- THE PROBLEM -
The required output is every entry below, copied exactly.
==== AVAILABLE RECORDS
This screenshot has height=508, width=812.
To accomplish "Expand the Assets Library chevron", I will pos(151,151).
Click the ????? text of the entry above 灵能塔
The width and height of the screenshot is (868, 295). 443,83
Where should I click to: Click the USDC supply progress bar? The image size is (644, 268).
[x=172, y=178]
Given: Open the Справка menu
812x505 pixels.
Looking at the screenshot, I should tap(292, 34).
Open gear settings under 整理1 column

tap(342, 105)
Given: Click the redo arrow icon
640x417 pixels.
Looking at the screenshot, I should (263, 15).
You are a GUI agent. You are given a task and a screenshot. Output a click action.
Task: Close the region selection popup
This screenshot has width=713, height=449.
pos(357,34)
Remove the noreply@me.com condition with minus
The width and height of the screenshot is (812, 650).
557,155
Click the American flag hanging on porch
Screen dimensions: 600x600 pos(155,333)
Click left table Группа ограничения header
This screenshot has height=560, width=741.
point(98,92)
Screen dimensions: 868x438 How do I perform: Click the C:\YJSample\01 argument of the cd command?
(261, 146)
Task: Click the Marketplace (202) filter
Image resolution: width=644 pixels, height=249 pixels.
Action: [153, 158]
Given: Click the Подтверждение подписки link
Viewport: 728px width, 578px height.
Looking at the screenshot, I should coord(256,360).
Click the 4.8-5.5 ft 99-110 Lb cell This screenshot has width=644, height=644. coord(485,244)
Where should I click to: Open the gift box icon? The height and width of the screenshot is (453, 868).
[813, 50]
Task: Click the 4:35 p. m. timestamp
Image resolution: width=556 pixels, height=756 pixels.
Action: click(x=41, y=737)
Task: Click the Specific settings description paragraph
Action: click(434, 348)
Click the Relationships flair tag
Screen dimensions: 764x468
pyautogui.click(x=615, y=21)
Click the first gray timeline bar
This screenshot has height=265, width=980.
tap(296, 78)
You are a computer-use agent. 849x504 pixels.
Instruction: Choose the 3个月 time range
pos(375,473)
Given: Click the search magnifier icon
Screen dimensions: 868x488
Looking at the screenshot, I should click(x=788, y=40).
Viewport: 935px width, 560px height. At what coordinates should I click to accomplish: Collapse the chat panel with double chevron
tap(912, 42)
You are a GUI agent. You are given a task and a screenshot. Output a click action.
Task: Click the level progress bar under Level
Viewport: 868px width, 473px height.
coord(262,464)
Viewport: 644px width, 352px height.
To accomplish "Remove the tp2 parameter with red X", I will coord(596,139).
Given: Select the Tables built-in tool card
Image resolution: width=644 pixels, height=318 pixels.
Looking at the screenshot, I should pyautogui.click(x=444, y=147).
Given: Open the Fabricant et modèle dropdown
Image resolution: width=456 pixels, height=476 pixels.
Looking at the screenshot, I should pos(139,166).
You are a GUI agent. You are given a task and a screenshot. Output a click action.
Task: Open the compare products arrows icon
========
- TASK RESPONSE -
This screenshot has height=508, width=812.
To accomplish "Expand the Assets Library chevron", I will pos(151,151).
Click the ????? text of the entry above 灵能塔
The width and height of the screenshot is (868, 295). 443,83
Where should I click to: Click the USDC supply progress bar? The image size is (644, 268).
[x=172, y=178]
Given: Open the Справка menu
812x505 pixels.
Looking at the screenshot, I should tap(292, 34).
Open gear settings under 整理1 column

tap(342, 105)
Given: Click the redo arrow icon
640x417 pixels.
Looking at the screenshot, I should (263, 15).
You are a GUI agent. You are given a task and a screenshot. Output a click action.
Task: Close the region selection popup
This screenshot has width=713, height=449.
pos(357,34)
Remove the noreply@me.com condition with minus
The width and height of the screenshot is (812, 650).
557,155
Click the American flag hanging on porch
Screen dimensions: 600x600 pos(155,333)
Click left table Группа ограничения header
This screenshot has height=560, width=741.
point(98,92)
Screen dimensions: 868x438 How do I perform: Click the C:\YJSample\01 argument of the cd command?
(261, 146)
Task: Click the Marketplace (202) filter
Image resolution: width=644 pixels, height=249 pixels.
Action: [153, 158]
Given: Click the Подтверждение подписки link
Viewport: 728px width, 578px height.
Looking at the screenshot, I should coord(256,360).
Click the 4.8-5.5 ft 99-110 Lb cell This screenshot has width=644, height=644. coord(485,244)
Where should I click to: Open the gift box icon? The height and width of the screenshot is (453, 868).
[813, 50]
Task: Click the 4:35 p. m. timestamp
Image resolution: width=556 pixels, height=756 pixels.
Action: click(x=41, y=737)
Task: Click the Specific settings description paragraph
Action: click(434, 348)
Click the Relationships flair tag
Screen dimensions: 764x468
pyautogui.click(x=615, y=21)
Click the first gray timeline bar
This screenshot has height=265, width=980.
tap(296, 78)
You are a computer-use agent. 849x504 pixels.
Instruction: Choose the 3个月 time range
pos(375,473)
Given: Click the search magnifier icon
Screen dimensions: 868x488
Looking at the screenshot, I should click(x=788, y=40).
Viewport: 935px width, 560px height. At what coordinates should I click to accomplish: Collapse the chat panel with double chevron
tap(912, 42)
You are a GUI agent. You are given a task and a screenshot. Output a click action.
Task: Click the level progress bar under Level
Viewport: 868px width, 473px height.
coord(262,464)
Viewport: 644px width, 352px height.
To accomplish "Remove the tp2 parameter with red X", I will coord(596,139).
Given: Select the Tables built-in tool card
Image resolution: width=644 pixels, height=318 pixels.
Looking at the screenshot, I should pyautogui.click(x=444, y=147).
Given: Open the Fabricant et modèle dropdown
Image resolution: width=456 pixels, height=476 pixels.
Looking at the screenshot, I should pos(139,166).
You are a GUI agent. You are given a task and a screenshot. Output a click action.
Task: Open the compare products arrows icon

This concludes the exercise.